■ **TASK BRIEF**: Repeat every record exactly as written.

====================

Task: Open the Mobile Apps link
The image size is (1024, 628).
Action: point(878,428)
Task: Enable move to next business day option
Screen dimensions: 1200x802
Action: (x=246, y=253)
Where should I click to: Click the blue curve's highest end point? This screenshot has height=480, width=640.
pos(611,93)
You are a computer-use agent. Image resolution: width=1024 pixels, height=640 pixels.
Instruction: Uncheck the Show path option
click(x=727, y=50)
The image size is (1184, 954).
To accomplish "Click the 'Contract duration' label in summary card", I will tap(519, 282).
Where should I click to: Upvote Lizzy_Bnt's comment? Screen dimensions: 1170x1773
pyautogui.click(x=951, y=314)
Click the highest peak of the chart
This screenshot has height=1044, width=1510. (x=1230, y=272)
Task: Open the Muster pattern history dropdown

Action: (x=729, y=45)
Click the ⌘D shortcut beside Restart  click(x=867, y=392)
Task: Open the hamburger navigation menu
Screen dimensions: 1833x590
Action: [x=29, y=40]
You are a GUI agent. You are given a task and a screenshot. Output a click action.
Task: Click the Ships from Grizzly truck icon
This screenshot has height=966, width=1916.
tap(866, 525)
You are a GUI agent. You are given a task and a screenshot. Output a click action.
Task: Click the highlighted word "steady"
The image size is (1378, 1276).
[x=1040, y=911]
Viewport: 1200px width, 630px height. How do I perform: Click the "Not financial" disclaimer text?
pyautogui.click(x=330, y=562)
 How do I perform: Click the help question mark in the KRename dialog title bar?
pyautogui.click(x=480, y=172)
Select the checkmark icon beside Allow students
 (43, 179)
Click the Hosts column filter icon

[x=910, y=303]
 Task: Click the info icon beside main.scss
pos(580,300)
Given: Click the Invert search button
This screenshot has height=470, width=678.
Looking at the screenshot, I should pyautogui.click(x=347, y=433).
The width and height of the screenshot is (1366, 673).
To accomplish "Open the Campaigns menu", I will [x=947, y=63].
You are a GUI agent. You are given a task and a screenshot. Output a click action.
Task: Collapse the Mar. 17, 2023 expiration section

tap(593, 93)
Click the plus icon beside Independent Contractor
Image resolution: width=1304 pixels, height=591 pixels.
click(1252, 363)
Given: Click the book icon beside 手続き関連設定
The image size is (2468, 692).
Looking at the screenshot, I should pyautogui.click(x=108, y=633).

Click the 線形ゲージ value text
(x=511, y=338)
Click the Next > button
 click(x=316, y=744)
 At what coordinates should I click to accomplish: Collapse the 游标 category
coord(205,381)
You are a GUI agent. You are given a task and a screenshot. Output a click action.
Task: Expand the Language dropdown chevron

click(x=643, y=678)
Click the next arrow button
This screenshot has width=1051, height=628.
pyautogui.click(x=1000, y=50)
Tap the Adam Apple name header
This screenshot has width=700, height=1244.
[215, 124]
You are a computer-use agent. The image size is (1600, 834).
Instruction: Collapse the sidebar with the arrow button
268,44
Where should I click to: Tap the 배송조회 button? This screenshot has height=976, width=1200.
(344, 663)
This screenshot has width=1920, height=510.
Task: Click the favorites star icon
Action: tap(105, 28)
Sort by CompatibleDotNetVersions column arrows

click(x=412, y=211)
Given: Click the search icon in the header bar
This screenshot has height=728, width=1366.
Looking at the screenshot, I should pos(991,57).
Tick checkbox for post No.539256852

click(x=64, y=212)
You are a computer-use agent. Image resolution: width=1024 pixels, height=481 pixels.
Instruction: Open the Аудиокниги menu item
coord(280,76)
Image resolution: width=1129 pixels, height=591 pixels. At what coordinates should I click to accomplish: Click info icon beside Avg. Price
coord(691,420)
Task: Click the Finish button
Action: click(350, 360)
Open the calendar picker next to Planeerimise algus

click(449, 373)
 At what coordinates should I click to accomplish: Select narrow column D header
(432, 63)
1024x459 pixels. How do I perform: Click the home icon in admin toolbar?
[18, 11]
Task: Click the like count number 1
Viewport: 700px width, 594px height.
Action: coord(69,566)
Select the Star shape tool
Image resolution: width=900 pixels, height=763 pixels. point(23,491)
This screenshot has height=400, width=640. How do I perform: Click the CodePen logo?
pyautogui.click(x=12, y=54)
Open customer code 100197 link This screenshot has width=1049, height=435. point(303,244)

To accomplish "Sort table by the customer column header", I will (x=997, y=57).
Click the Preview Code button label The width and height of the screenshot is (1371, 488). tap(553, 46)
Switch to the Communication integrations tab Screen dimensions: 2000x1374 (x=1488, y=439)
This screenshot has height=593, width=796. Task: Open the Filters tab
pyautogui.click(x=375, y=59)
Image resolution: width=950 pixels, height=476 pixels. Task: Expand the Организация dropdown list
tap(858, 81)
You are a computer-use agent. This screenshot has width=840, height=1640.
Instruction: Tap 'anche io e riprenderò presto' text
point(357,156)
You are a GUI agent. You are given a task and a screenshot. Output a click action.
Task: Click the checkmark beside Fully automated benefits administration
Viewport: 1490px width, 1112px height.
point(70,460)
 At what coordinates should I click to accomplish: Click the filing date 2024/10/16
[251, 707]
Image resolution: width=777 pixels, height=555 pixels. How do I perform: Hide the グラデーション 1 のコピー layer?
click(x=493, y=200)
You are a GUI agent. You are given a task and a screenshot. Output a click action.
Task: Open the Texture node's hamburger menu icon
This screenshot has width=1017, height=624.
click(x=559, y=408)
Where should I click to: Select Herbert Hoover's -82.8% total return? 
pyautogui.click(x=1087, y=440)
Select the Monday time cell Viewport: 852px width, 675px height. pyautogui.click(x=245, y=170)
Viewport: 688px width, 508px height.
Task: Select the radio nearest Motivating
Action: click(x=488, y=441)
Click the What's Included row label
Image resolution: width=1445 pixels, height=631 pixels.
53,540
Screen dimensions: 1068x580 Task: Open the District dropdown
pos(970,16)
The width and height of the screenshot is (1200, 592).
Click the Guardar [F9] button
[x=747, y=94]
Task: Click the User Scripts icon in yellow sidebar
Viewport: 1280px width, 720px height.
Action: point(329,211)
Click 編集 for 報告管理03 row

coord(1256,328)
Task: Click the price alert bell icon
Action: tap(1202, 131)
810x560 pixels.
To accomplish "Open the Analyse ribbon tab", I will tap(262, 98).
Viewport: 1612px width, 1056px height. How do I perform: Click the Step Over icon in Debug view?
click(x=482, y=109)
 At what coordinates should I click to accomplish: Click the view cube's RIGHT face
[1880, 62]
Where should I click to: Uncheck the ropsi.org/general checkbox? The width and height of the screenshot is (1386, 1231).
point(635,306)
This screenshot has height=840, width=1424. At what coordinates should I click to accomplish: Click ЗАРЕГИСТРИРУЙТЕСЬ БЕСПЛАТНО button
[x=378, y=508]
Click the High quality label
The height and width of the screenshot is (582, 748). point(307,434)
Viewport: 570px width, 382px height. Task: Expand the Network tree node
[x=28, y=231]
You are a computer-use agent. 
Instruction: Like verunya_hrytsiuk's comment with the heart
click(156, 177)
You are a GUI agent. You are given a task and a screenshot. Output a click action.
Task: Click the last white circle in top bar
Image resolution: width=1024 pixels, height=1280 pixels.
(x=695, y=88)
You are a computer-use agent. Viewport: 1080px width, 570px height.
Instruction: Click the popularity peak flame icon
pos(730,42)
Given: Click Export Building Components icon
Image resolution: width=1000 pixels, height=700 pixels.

====================

■ **RESULT**:
Task: Open the Mobile Apps link
The image size is (1024, 628).
Action: point(878,428)
Task: Enable move to next business day option
Screen dimensions: 1200x802
Action: (x=246, y=253)
Where should I click to: Click the blue curve's highest end point? This screenshot has height=480, width=640.
pos(611,93)
You are a computer-use agent. Image resolution: width=1024 pixels, height=640 pixels.
Instruction: Uncheck the Show path option
click(x=727, y=50)
The image size is (1184, 954).
To accomplish "Click the 'Contract duration' label in summary card", I will tap(519, 282).
Where should I click to: Upvote Lizzy_Bnt's comment? Screen dimensions: 1170x1773
pyautogui.click(x=951, y=314)
Click the highest peak of the chart
This screenshot has height=1044, width=1510. (x=1230, y=272)
Task: Open the Muster pattern history dropdown

Action: (x=729, y=45)
Click the ⌘D shortcut beside Restart  click(x=867, y=392)
Task: Open the hamburger navigation menu
Screen dimensions: 1833x590
Action: [x=29, y=40]
You are a GUI agent. You are given a task and a screenshot. Output a click action.
Task: Click the Ships from Grizzly truck icon
This screenshot has height=966, width=1916.
tap(866, 525)
You are a GUI agent. You are given a task and a screenshot. Output a click action.
Task: Click the highlighted word "steady"
The image size is (1378, 1276).
[x=1040, y=911]
Viewport: 1200px width, 630px height. How do I perform: Click the "Not financial" disclaimer text?
pyautogui.click(x=330, y=562)
 How do I perform: Click the help question mark in the KRename dialog title bar?
pyautogui.click(x=480, y=172)
Select the checkmark icon beside Allow students
 (43, 179)
Click the Hosts column filter icon

[x=910, y=303]
 Task: Click the info icon beside main.scss
pos(580,300)
Given: Click the Invert search button
This screenshot has height=470, width=678.
Looking at the screenshot, I should pyautogui.click(x=347, y=433).
The width and height of the screenshot is (1366, 673).
To accomplish "Open the Campaigns menu", I will [x=947, y=63].
You are a GUI agent. You are given a task and a screenshot. Output a click action.
Task: Collapse the Mar. 17, 2023 expiration section

tap(593, 93)
Click the plus icon beside Independent Contractor
Image resolution: width=1304 pixels, height=591 pixels.
click(1252, 363)
Given: Click the book icon beside 手続き関連設定
The image size is (2468, 692).
Looking at the screenshot, I should pyautogui.click(x=108, y=633).

Click the 線形ゲージ value text
(x=511, y=338)
Click the Next > button
 click(x=316, y=744)
 At what coordinates should I click to accomplish: Collapse the 游标 category
coord(205,381)
You are a GUI agent. You are given a task and a screenshot. Output a click action.
Task: Expand the Language dropdown chevron

click(x=643, y=678)
Click the next arrow button
This screenshot has width=1051, height=628.
pyautogui.click(x=1000, y=50)
Tap the Adam Apple name header
This screenshot has width=700, height=1244.
[215, 124]
You are a computer-use agent. The image size is (1600, 834).
Instruction: Collapse the sidebar with the arrow button
268,44
Where should I click to: Tap the 배송조회 button? This screenshot has height=976, width=1200.
(344, 663)
This screenshot has width=1920, height=510.
Task: Click the favorites star icon
Action: tap(105, 28)
Sort by CompatibleDotNetVersions column arrows

click(x=412, y=211)
Given: Click the search icon in the header bar
This screenshot has height=728, width=1366.
Looking at the screenshot, I should pos(991,57).
Tick checkbox for post No.539256852

click(x=64, y=212)
You are a computer-use agent. Image resolution: width=1024 pixels, height=481 pixels.
Instruction: Open the Аудиокниги menu item
coord(280,76)
Image resolution: width=1129 pixels, height=591 pixels. At what coordinates should I click to accomplish: Click info icon beside Avg. Price
coord(691,420)
Task: Click the Finish button
Action: click(350, 360)
Open the calendar picker next to Planeerimise algus

click(449, 373)
 At what coordinates should I click to accomplish: Select narrow column D header
(432, 63)
1024x459 pixels. How do I perform: Click the home icon in admin toolbar?
[18, 11]
Task: Click the like count number 1
Viewport: 700px width, 594px height.
Action: coord(69,566)
Select the Star shape tool
Image resolution: width=900 pixels, height=763 pixels. point(23,491)
This screenshot has height=400, width=640. How do I perform: Click the CodePen logo?
pyautogui.click(x=12, y=54)
Open customer code 100197 link This screenshot has width=1049, height=435. point(303,244)

To accomplish "Sort table by the customer column header", I will (x=997, y=57).
Click the Preview Code button label The width and height of the screenshot is (1371, 488). tap(553, 46)
Switch to the Communication integrations tab Screen dimensions: 2000x1374 (x=1488, y=439)
This screenshot has height=593, width=796. Task: Open the Filters tab
pyautogui.click(x=375, y=59)
Image resolution: width=950 pixels, height=476 pixels. Task: Expand the Организация dropdown list
tap(858, 81)
You are a computer-use agent. This screenshot has width=840, height=1640.
Instruction: Tap 'anche io e riprenderò presto' text
point(357,156)
You are a GUI agent. You are given a task and a screenshot. Output a click action.
Task: Click the checkmark beside Fully automated benefits administration
Viewport: 1490px width, 1112px height.
point(70,460)
 At what coordinates should I click to accomplish: Click the filing date 2024/10/16
[251, 707]
Image resolution: width=777 pixels, height=555 pixels. How do I perform: Hide the グラデーション 1 のコピー layer?
click(x=493, y=200)
You are a GUI agent. You are given a task and a screenshot. Output a click action.
Task: Open the Texture node's hamburger menu icon
This screenshot has width=1017, height=624.
click(x=559, y=408)
Where should I click to: Select Herbert Hoover's -82.8% total return? 
pyautogui.click(x=1087, y=440)
Select the Monday time cell Viewport: 852px width, 675px height. pyautogui.click(x=245, y=170)
Viewport: 688px width, 508px height.
Task: Select the radio nearest Motivating
Action: click(x=488, y=441)
Click the What's Included row label
Image resolution: width=1445 pixels, height=631 pixels.
53,540
Screen dimensions: 1068x580 Task: Open the District dropdown
pos(970,16)
The width and height of the screenshot is (1200, 592).
Click the Guardar [F9] button
[x=747, y=94]
Task: Click the User Scripts icon in yellow sidebar
Viewport: 1280px width, 720px height.
Action: point(329,211)
Click 編集 for 報告管理03 row

coord(1256,328)
Task: Click the price alert bell icon
Action: tap(1202, 131)
810x560 pixels.
To accomplish "Open the Analyse ribbon tab", I will tap(262, 98).
Viewport: 1612px width, 1056px height. How do I perform: Click the Step Over icon in Debug view?
click(x=482, y=109)
 At what coordinates should I click to accomplish: Click the view cube's RIGHT face
[1880, 62]
Where should I click to: Uncheck the ropsi.org/general checkbox? The width and height of the screenshot is (1386, 1231).
point(635,306)
This screenshot has height=840, width=1424. At what coordinates should I click to accomplish: Click ЗАРЕГИСТРИРУЙТЕСЬ БЕСПЛАТНО button
[x=378, y=508]
Click the High quality label
The height and width of the screenshot is (582, 748). point(307,434)
Viewport: 570px width, 382px height. Task: Expand the Network tree node
[x=28, y=231]
You are a computer-use agent. 
Instruction: Like verunya_hrytsiuk's comment with the heart
click(156, 177)
You are a GUI agent. You are given a task and a screenshot. Output a click action.
Task: Click the last white circle in top bar
Image resolution: width=1024 pixels, height=1280 pixels.
(x=695, y=88)
You are a computer-use agent. Viewport: 1080px width, 570px height.
Instruction: Click the popularity peak flame icon
pos(730,42)
Given: Click Export Building Components icon
Image resolution: width=1000 pixels, height=700 pixels.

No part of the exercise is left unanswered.